Tuesday 14 July 2009

Sir James Young Simpson: Champion of Women's Health


Simpson's ledger, detailing his first time using chloroform during a birth

James Young Simpson was a 19th century Scottish obstetrician who pioneered the use of chloroform as an anesthesia after experimenting with its properties on his dinner guests. He is an important figure in the history of medicine in Edinburgh; he attended the University of Edinburgh and held his infamous chloroform party, at which all of the guests wound up passed out under the table after sniffing the stuff, in his house on Queen Street. The progressive and dynamic environment of Edinburgh had an obvious effect on Simpson’s character and style of practicing medicine.

Simpson's own collection of books on women's diseases

He is famous for his hard work and brilliance in gynecology and obstetrics; while many doctors at the time shied away from “women’s issues,” Simpson was an advocate for women’s health and safety, especially during childbirth.
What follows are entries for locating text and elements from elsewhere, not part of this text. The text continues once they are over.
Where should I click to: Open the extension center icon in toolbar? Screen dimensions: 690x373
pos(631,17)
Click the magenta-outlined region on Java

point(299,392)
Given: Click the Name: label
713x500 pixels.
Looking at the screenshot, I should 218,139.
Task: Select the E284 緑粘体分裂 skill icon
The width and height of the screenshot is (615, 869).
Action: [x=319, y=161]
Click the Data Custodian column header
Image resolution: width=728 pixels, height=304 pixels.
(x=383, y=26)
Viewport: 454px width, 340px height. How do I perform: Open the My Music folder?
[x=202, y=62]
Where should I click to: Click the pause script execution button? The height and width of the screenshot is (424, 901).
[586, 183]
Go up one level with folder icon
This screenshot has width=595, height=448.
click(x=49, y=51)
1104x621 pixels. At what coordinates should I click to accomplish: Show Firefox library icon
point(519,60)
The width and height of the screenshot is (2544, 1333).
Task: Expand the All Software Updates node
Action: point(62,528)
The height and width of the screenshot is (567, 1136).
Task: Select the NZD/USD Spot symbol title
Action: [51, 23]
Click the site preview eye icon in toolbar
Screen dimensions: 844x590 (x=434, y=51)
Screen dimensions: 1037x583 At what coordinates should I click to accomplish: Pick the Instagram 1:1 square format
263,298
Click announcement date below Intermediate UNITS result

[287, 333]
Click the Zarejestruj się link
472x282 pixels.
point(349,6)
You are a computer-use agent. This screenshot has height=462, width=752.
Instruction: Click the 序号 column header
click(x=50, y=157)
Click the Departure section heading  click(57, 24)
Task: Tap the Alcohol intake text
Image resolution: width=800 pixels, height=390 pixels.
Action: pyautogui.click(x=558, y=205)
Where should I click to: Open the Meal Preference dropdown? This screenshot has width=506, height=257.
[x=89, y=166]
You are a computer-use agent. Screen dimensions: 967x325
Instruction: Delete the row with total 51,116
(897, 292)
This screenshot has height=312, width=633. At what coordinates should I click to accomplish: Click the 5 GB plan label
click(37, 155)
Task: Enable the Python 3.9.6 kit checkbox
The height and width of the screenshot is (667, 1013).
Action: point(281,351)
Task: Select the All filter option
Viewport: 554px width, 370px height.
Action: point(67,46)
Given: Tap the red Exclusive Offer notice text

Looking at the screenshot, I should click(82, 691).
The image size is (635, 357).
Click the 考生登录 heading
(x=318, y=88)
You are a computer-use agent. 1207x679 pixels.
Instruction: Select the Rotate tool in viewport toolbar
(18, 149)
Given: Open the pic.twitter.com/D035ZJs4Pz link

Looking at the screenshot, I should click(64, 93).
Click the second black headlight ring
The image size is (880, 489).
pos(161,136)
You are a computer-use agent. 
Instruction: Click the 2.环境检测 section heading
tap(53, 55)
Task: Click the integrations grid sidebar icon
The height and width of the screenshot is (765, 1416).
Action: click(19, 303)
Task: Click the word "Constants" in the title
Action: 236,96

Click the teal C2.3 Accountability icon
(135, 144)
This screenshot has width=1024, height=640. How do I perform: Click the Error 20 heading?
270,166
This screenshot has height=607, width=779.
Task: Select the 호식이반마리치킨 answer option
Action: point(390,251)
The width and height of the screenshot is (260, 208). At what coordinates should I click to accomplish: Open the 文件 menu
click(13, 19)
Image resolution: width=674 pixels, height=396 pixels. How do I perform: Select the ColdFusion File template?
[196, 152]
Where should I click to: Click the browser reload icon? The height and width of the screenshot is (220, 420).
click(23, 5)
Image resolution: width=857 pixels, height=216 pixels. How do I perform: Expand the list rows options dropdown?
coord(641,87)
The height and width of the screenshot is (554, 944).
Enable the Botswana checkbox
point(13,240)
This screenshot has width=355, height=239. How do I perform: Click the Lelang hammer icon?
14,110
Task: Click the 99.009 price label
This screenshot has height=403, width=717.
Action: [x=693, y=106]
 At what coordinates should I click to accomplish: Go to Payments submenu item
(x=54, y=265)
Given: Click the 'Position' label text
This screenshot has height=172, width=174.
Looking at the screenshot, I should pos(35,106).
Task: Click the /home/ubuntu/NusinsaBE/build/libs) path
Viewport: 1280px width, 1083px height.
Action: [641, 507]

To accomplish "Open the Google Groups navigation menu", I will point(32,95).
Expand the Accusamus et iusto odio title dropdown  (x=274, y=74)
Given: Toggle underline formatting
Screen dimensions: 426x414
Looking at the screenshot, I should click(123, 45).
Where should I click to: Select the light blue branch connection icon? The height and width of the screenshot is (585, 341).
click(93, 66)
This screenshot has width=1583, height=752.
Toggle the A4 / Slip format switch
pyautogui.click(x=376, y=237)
He pioneered the use of chloroform during childbirth, despite often harsh criticism from opponents of the practice. An interesting conflict in medicine at the time was the divergence between a doctor’s duty to protect human life and his obligation to ease a patient’s suffering. Pernick’s “The Calculus of Suffering” outlines the conflicting opinions of doctors on how much pain, if any, should be alleviated during surgeries (and other procedures, such as childbirth). Other issues, like religion, played a role in the debate, with many arguing that the Bible tells us that women are meant to suffer the pain of childbirth to pay for Eve’s original sin. Allegedly, Simpson responded to these claims by noting that God put Adam to sleep before removing his rib, and thus he must approve of the use of anesthetics. Simpson’s discovery of the anesthetic properties of chloroform had an enormous impact on the medical community, and the use of chloroform in childbirth and surgery became widespread, particularly after Queen Victoria used it during the birth of a child.